What is expected >>
Please turn the part of the material that opens with the line containing "the threaded body" and closes with the line containing "click(379, 205)" into a Markdown table with the columns Row and Line, one numbered row per line. Skip blank lines and leave the pictures out.

Records provided >>
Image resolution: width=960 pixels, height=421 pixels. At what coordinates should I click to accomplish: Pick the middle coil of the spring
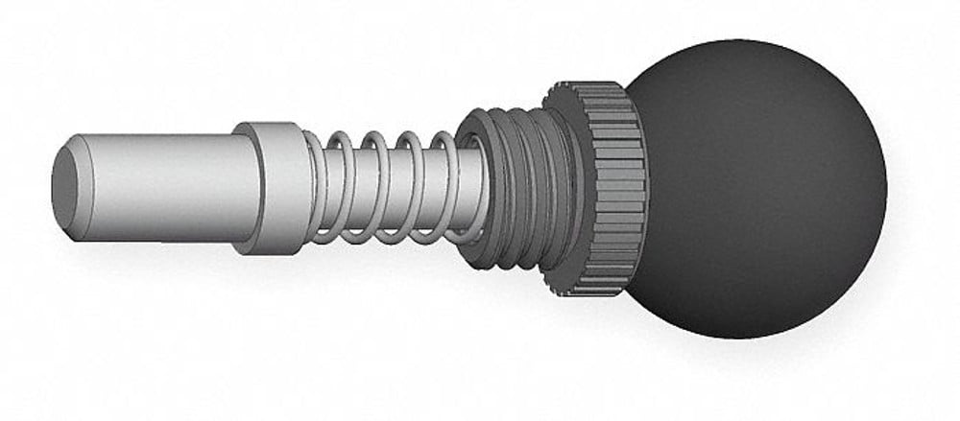pos(380,187)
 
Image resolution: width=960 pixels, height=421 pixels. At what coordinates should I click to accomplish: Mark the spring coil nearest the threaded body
pos(446,187)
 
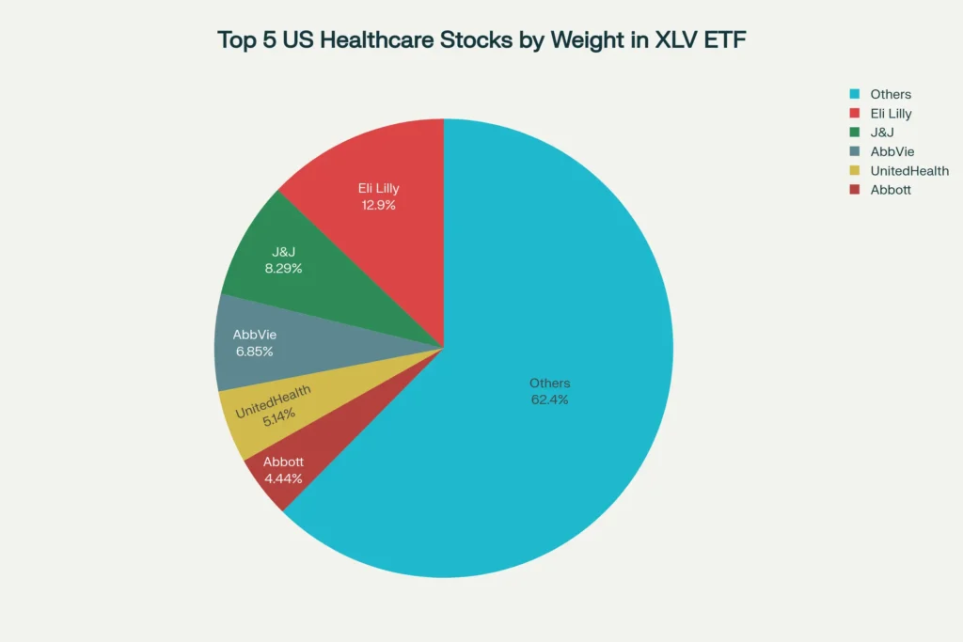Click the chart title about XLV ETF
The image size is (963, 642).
click(482, 40)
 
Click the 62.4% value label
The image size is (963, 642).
click(550, 399)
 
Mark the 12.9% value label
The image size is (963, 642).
click(379, 205)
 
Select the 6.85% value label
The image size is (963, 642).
click(255, 352)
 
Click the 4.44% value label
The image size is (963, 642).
click(283, 478)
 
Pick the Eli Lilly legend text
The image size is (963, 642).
click(891, 114)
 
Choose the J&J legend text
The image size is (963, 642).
click(882, 133)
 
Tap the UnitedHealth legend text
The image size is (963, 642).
click(908, 171)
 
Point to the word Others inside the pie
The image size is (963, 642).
click(550, 384)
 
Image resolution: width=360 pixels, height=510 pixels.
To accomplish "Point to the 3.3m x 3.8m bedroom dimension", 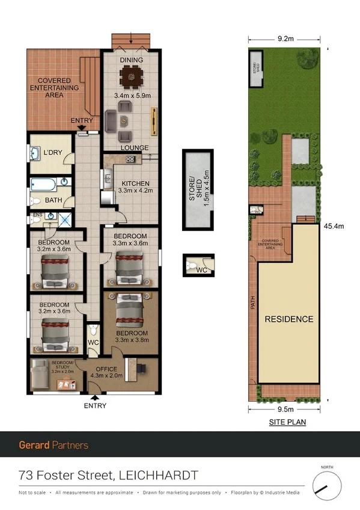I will coord(132,341).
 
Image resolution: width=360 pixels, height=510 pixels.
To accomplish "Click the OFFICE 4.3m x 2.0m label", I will coord(106,371).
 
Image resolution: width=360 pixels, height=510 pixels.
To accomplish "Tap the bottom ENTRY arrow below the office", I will coord(95,397).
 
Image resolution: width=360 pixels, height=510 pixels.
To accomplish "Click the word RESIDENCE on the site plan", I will coord(289,319).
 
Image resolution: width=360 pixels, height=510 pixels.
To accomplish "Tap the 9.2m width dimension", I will coord(285,38).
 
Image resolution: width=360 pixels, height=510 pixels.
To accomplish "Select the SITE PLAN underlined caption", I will coord(287,422).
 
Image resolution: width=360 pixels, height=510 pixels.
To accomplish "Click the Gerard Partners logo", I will coord(53,445).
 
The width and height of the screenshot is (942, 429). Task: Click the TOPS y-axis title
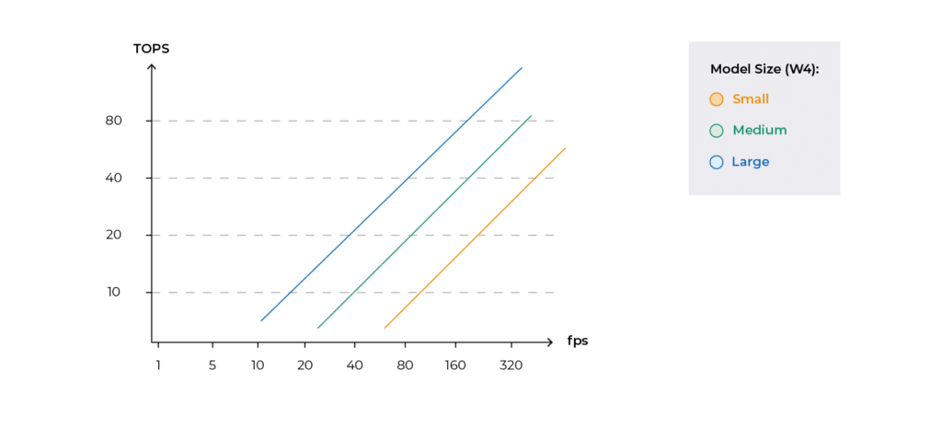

Task output >>
| Row | Line |
|---|---|
| 1 | Image resolution: width=960 pixels, height=421 pixels. At what coordinates should I click to accomplish: Mark the spring coil nearest the threaded body |
| 2 | pos(446,187) |
| 3 | Click the chart title about XLV ETF |
| 4 | The image size is (963, 642). |
| 5 | click(482, 40) |
| 6 | Click the 62.4% value label |
| 7 | The image size is (963, 642). |
| 8 | click(550, 399) |
| 9 | Mark the 12.9% value label |
| 10 | The image size is (963, 642). |
| 11 | click(379, 205) |